**Stored data**
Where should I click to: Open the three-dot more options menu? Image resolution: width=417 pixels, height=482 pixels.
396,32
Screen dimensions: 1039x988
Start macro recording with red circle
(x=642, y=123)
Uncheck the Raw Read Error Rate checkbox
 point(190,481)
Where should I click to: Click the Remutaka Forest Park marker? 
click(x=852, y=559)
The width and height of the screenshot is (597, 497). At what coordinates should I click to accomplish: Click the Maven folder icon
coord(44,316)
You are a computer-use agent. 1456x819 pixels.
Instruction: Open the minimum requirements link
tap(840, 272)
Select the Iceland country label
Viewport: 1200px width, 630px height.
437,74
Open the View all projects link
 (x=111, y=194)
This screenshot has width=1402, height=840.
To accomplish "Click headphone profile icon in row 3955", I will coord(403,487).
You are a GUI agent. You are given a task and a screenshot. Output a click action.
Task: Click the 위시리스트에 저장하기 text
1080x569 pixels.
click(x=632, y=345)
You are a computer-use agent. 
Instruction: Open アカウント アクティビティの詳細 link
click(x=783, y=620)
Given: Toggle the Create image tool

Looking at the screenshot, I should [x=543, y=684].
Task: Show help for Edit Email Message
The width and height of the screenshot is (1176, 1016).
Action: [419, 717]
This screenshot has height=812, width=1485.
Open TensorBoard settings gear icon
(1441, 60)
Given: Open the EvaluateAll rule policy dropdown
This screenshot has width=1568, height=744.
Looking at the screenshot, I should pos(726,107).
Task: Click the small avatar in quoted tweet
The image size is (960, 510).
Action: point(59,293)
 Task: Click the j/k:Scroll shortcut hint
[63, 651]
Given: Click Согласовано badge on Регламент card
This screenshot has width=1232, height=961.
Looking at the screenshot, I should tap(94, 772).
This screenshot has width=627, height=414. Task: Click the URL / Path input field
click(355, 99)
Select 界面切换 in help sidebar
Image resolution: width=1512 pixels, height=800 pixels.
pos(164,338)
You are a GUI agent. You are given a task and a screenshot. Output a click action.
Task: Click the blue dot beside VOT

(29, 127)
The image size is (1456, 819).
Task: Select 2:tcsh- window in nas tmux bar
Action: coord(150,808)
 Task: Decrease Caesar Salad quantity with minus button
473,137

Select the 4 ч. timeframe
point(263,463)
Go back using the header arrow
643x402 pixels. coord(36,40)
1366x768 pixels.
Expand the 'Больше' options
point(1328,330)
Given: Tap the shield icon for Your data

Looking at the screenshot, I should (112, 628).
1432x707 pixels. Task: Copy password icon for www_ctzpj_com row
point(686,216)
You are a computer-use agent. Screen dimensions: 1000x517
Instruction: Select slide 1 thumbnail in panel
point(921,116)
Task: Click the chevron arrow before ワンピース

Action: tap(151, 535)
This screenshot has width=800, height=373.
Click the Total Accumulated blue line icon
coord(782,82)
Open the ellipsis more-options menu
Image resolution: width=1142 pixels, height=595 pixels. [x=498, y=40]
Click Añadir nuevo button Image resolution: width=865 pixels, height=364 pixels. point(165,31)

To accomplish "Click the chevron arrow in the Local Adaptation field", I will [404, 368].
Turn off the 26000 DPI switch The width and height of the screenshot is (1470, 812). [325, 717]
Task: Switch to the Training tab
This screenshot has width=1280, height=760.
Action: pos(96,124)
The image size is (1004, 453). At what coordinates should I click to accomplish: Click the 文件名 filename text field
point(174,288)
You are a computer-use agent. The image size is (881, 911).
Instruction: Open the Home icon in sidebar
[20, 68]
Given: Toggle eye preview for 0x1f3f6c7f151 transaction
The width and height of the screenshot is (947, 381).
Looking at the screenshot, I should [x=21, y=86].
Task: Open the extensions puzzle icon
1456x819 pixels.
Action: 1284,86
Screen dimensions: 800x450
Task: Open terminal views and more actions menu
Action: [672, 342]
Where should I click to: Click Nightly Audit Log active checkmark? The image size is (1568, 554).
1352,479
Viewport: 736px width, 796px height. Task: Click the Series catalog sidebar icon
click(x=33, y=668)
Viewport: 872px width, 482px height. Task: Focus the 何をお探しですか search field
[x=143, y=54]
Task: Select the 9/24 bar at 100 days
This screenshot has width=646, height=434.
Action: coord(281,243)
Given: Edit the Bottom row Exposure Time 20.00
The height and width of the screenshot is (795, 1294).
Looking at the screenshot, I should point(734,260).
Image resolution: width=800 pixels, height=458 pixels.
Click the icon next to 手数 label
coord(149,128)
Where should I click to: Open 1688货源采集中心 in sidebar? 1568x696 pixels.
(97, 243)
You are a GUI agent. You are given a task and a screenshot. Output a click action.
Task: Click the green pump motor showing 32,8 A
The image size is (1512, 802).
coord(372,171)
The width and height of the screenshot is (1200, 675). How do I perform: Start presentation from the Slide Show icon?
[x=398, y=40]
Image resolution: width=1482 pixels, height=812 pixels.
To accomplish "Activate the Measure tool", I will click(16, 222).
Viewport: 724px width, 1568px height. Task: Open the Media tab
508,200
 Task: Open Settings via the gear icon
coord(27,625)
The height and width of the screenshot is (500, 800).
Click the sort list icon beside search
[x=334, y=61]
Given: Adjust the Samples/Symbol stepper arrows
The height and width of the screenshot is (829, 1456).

**Task goal**
Turn the stretch of the listing above, from the line that contains "Task: Show help for Edit Email Message" through the line that contains "pos(164,338)", into a numbered list, leaving out any blank lines.

**Task response**
1. Task: Show help for Edit Email Message
2. The width and height of the screenshot is (1176, 1016).
3. Action: [419, 717]
4. This screenshot has height=812, width=1485.
5. Open TensorBoard settings gear icon
6. (1441, 60)
7. Given: Open the EvaluateAll rule policy dropdown
8. This screenshot has width=1568, height=744.
9. Looking at the screenshot, I should pos(726,107).
10. Task: Click the small avatar in quoted tweet
11. The image size is (960, 510).
12. Action: point(59,293)
13.  Task: Click the j/k:Scroll shortcut hint
14. [63, 651]
15. Given: Click Согласовано badge on Регламент card
16. This screenshot has width=1232, height=961.
17. Looking at the screenshot, I should tap(94, 772).
18. This screenshot has width=627, height=414. Task: Click the URL / Path input field
19. click(355, 99)
20. Select 界面切换 in help sidebar
21. Image resolution: width=1512 pixels, height=800 pixels.
22. pos(164,338)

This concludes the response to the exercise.